Records from a data collection:
★ ★ ★ ★ ★ ★ ★

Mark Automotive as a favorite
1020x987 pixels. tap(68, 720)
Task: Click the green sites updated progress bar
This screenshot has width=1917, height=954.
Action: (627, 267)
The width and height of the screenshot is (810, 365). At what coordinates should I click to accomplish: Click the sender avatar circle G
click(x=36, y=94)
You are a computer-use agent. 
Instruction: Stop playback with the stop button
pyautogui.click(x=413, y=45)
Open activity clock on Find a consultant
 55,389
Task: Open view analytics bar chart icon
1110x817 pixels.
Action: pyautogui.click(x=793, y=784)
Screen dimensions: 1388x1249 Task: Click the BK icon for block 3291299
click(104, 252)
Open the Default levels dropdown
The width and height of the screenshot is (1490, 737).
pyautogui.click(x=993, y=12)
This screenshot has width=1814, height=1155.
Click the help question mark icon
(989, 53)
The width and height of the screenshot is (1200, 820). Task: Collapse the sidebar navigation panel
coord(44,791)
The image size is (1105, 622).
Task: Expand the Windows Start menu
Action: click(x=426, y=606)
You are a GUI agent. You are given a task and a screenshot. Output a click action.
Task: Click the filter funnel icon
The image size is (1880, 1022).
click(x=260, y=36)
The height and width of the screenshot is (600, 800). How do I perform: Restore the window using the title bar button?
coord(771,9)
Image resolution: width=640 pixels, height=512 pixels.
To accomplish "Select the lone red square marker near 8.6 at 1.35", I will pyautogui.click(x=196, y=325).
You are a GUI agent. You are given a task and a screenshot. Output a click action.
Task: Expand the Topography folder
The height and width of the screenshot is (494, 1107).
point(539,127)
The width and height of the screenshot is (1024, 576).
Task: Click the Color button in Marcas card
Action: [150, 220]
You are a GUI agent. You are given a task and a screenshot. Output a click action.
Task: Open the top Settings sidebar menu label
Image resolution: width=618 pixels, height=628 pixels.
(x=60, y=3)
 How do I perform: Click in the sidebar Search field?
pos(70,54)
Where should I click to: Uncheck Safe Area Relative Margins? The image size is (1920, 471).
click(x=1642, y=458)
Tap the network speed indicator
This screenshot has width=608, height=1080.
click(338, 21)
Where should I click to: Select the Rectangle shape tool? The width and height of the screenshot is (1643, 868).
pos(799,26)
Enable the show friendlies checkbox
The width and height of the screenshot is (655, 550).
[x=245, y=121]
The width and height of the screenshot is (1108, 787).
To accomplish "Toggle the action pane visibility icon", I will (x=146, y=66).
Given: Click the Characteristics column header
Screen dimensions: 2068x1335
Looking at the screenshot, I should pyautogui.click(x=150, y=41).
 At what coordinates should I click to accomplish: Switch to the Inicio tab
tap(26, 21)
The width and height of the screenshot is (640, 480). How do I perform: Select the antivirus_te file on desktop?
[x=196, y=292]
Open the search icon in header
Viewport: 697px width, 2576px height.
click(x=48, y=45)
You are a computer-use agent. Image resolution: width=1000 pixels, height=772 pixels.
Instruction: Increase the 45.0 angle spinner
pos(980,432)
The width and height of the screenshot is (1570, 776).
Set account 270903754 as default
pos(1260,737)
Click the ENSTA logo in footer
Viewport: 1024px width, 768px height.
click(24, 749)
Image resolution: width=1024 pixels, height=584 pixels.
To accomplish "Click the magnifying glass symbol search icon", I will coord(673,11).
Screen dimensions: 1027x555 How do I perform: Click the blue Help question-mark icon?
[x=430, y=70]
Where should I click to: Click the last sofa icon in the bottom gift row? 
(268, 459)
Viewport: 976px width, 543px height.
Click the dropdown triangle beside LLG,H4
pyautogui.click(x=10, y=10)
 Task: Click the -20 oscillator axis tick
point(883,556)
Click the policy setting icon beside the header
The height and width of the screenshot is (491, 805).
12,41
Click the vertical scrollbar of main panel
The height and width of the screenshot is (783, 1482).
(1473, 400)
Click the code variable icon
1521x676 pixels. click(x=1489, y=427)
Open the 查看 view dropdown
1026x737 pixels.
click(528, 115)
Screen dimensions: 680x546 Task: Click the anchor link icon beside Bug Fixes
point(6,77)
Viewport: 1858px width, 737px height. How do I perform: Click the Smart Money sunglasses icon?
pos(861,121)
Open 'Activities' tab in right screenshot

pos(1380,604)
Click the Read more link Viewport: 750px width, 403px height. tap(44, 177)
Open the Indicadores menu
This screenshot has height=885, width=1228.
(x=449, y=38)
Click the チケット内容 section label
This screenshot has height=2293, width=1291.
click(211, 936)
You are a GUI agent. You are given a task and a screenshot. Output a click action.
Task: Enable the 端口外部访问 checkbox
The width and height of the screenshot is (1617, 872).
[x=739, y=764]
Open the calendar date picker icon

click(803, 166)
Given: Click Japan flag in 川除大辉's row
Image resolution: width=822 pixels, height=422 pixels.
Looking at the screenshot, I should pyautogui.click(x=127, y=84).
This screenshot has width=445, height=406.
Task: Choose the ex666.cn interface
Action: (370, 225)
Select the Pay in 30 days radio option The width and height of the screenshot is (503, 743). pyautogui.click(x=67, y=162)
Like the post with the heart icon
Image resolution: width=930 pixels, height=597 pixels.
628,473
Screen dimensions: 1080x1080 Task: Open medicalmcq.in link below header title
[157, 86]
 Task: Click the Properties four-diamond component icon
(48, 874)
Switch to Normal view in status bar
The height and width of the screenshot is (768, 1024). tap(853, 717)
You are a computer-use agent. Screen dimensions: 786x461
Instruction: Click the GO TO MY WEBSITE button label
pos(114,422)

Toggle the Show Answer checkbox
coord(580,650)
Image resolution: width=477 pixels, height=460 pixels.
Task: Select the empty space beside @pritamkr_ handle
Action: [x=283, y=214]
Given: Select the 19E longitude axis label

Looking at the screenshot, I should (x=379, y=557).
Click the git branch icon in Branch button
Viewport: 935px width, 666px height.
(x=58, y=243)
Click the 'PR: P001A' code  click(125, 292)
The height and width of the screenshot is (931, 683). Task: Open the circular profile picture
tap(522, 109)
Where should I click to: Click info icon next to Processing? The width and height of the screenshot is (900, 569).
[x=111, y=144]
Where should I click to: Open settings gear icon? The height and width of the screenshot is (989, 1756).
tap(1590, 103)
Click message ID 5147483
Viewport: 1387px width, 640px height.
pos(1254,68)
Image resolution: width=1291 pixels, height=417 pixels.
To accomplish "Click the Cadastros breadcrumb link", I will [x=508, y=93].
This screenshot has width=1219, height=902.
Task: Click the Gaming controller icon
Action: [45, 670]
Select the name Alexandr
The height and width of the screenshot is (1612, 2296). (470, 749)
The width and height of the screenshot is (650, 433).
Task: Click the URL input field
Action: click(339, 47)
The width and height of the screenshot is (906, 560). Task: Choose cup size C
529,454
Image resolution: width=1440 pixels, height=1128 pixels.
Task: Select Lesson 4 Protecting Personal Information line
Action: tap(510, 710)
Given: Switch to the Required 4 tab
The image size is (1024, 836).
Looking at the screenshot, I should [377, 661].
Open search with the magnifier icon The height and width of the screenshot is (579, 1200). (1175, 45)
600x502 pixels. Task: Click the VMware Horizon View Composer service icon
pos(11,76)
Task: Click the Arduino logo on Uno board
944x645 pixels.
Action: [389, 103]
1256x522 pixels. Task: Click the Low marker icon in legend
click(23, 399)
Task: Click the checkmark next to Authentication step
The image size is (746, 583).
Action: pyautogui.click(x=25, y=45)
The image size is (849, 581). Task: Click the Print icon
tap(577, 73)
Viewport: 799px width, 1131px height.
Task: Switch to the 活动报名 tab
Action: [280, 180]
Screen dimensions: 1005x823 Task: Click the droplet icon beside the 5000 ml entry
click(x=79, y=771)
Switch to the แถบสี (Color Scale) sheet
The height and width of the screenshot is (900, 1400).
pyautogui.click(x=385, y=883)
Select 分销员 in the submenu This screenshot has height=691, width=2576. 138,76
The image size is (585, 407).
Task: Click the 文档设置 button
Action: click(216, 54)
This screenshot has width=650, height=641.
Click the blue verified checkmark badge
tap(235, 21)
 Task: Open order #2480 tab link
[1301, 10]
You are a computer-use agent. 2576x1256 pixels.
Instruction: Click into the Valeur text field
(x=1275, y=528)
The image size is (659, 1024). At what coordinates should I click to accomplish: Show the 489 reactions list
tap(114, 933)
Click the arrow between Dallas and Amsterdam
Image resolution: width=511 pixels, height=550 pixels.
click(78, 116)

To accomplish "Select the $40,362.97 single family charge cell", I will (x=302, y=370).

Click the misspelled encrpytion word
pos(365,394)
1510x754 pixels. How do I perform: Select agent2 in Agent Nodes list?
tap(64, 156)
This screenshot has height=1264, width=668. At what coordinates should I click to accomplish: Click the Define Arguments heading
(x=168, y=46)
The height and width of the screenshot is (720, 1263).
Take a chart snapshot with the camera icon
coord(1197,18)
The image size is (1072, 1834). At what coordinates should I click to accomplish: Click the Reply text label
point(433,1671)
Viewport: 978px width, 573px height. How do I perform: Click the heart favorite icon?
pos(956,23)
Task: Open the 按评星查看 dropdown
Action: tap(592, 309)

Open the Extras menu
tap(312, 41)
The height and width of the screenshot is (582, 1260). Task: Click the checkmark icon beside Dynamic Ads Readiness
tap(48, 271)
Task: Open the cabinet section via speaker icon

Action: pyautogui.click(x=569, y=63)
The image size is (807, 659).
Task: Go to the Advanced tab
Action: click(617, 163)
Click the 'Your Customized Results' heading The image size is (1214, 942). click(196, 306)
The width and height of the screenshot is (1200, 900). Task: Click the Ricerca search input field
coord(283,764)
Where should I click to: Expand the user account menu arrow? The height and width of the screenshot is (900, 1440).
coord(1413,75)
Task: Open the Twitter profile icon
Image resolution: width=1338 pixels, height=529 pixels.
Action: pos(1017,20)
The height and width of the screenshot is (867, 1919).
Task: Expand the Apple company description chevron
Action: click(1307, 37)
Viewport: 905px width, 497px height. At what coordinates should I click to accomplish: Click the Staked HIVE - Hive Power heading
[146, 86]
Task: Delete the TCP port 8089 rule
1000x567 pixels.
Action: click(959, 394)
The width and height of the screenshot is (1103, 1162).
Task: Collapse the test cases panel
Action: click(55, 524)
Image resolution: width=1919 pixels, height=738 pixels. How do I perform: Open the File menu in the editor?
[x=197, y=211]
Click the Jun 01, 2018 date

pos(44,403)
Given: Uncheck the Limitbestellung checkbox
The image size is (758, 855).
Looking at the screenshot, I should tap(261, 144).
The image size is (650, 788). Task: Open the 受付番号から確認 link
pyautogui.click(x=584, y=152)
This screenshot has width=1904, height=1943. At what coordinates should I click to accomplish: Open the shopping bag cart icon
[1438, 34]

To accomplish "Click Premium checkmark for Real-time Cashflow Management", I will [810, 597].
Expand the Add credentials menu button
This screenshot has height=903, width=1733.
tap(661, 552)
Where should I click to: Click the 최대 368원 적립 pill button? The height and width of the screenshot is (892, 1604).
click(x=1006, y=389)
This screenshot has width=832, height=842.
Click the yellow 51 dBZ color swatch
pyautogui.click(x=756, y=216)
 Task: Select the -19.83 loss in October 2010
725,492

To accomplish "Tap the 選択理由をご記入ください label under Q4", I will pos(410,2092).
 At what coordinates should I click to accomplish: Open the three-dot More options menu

★ ★ ★ ★ ★ ★ ★

Starting from the records above, filter out all lines except those containing the word "logo".

▶ **Result of the task**
Click the ENSTA logo in footer
Task: Click the Arduino logo on Uno board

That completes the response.